#### Work item
Return exactly the run of lines that begins at the line containing "Task: Open the Marks & Spencer Cardigans ad" and ends at the last line of the material below; pictures stay out.

#### Data section
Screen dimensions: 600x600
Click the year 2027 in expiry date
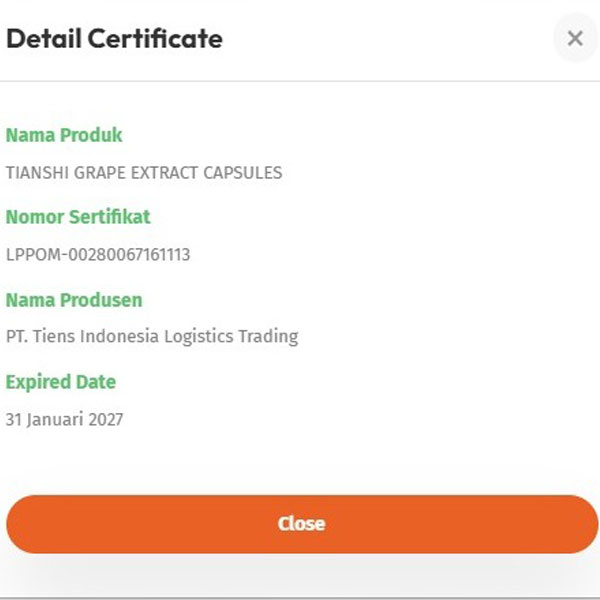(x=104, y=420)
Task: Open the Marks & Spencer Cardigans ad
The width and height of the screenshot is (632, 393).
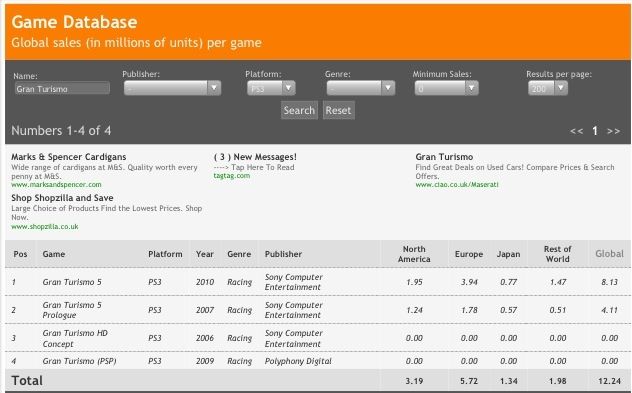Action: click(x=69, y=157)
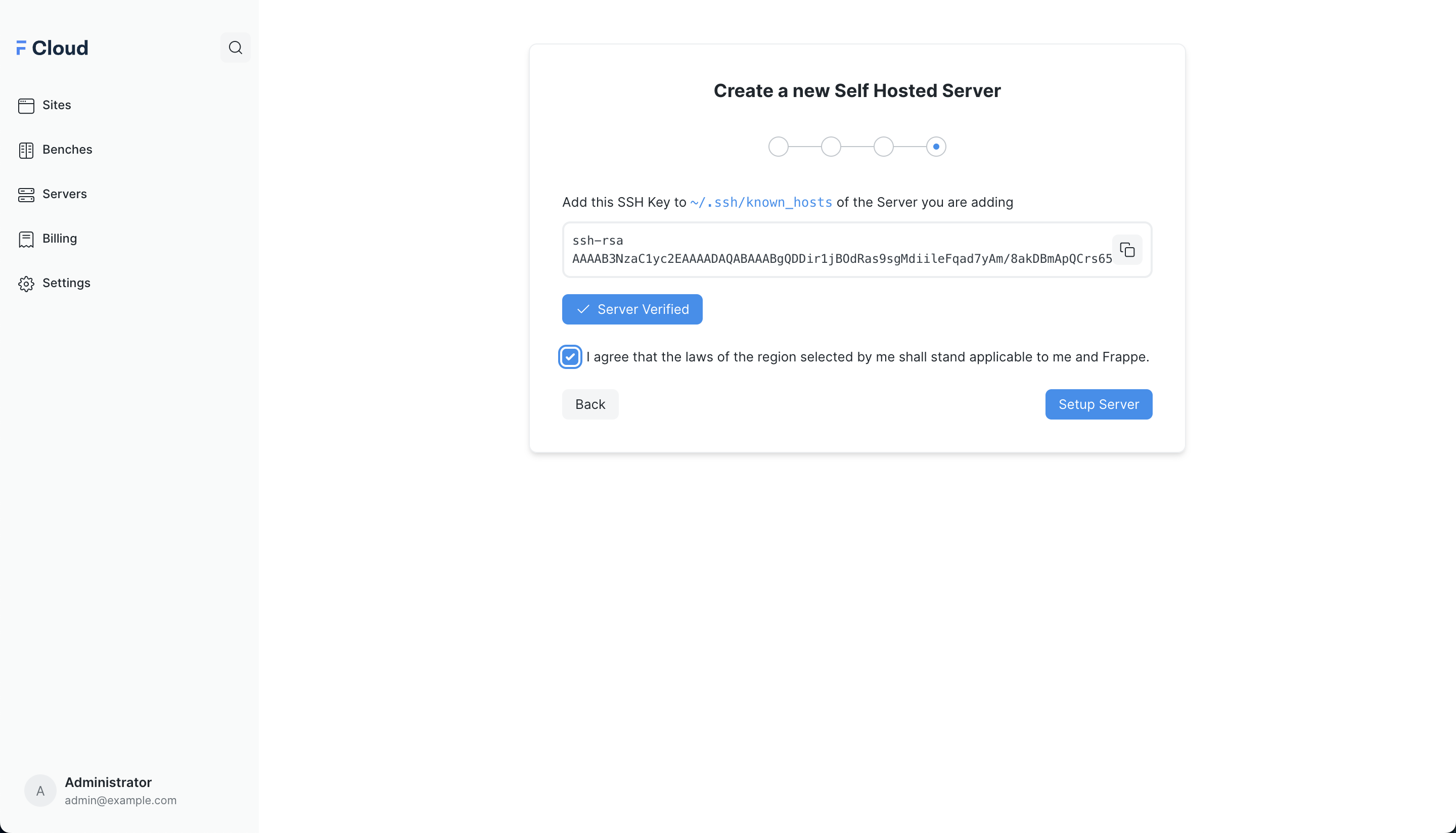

#### Answer box
Task: Open the Marks & Spencer Cardigans ad
The width and height of the screenshot is (632, 393).
Action: click(x=69, y=157)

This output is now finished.